Shanker wrote in his motion that “it was assumed that the government would get an indictment that included a charge of attempted material support of terrorism.”

The fact that no such charges have been filed, together with Danuloff’s evaluation, support reconsideration of bond for his client, Shanker wrote. As a condition of his release, Dunuloff proposed six months house arrest, drug screening and psychotherapy.

Danuloff, who evaluated Rayyan in March, said in his reporter there is “no evidence of anti-social or violent proclivity either currently or in history.” Shanker has contended all along that the statements were braggadocious meant to impress an undercover FBI agent posing as a Sunni Muslim 19-year-old, and Danuloff’s evaluation supports that, he said.
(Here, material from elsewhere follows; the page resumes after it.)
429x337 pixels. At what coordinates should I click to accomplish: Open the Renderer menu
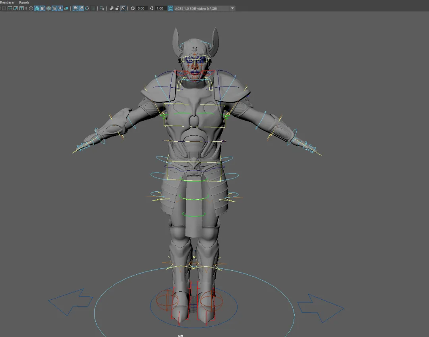[6, 2]
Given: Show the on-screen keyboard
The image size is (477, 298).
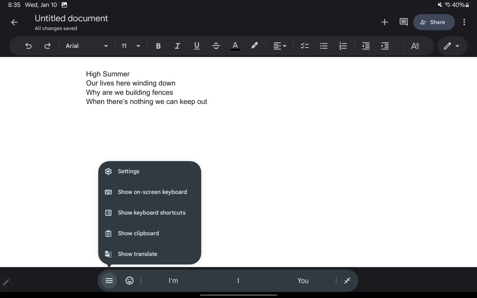Looking at the screenshot, I should point(152,192).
Danuloff characterized Rayyan’s behavior with the informant as “the result of deep longings for female attention in a very shy and awkward young man.”
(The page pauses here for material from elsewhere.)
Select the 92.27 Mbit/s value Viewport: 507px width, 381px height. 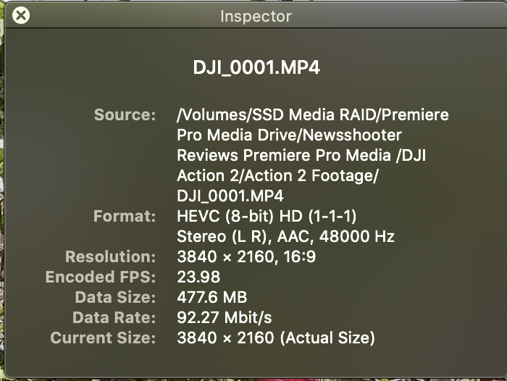(x=223, y=318)
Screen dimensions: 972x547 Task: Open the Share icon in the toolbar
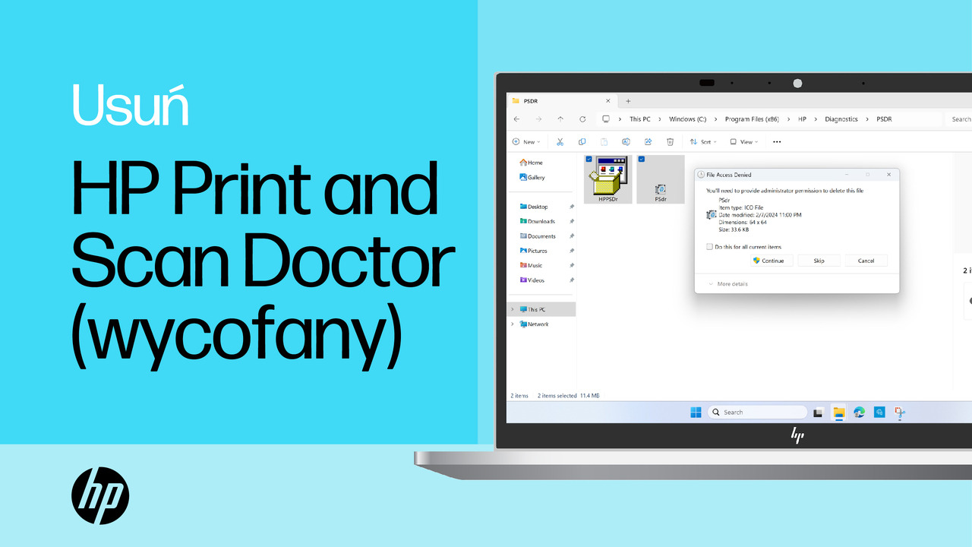point(646,141)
“His verbalization was the result of an effort to keep the attention with hopes of a future,” Danuloff concluded. “They were not the result of radicalization or representative of terrorist intentions.”

Shanker accused the FBI of using “extraordinary tactics” to manipulate Rayyan.
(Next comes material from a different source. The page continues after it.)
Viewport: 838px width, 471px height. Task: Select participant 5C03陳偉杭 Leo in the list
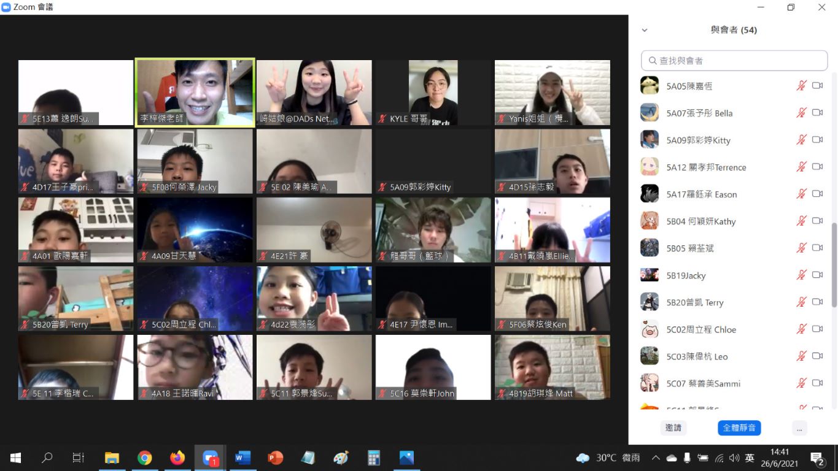pos(697,356)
In Twitter exchanges, included in exhibits filed with the motion, the informant claimed to be “depressed, suicidal and prepared to engage in a martyrdom operation,” Shanker wrote in his motion.

The U.S. Attorney’s Office has turned over only a portion of the Twitter exchanges between the pair, but they remain largely undisclosed, Shanker argued.

“And with extraordinary audacity, the government has essentially asked defense counsel to conduct his client’s defense in secret, with all filings under seal, as a quid pro quo for the release of unredacted discovery,” he wrote.

Dawud Walid, executive director of the Michigan Council of American Islamic Relations, told WJBK-TV he believes Rayyan was “entrapped by an FBI informant in regards to a case that had nothing to do with terrorism or national security.”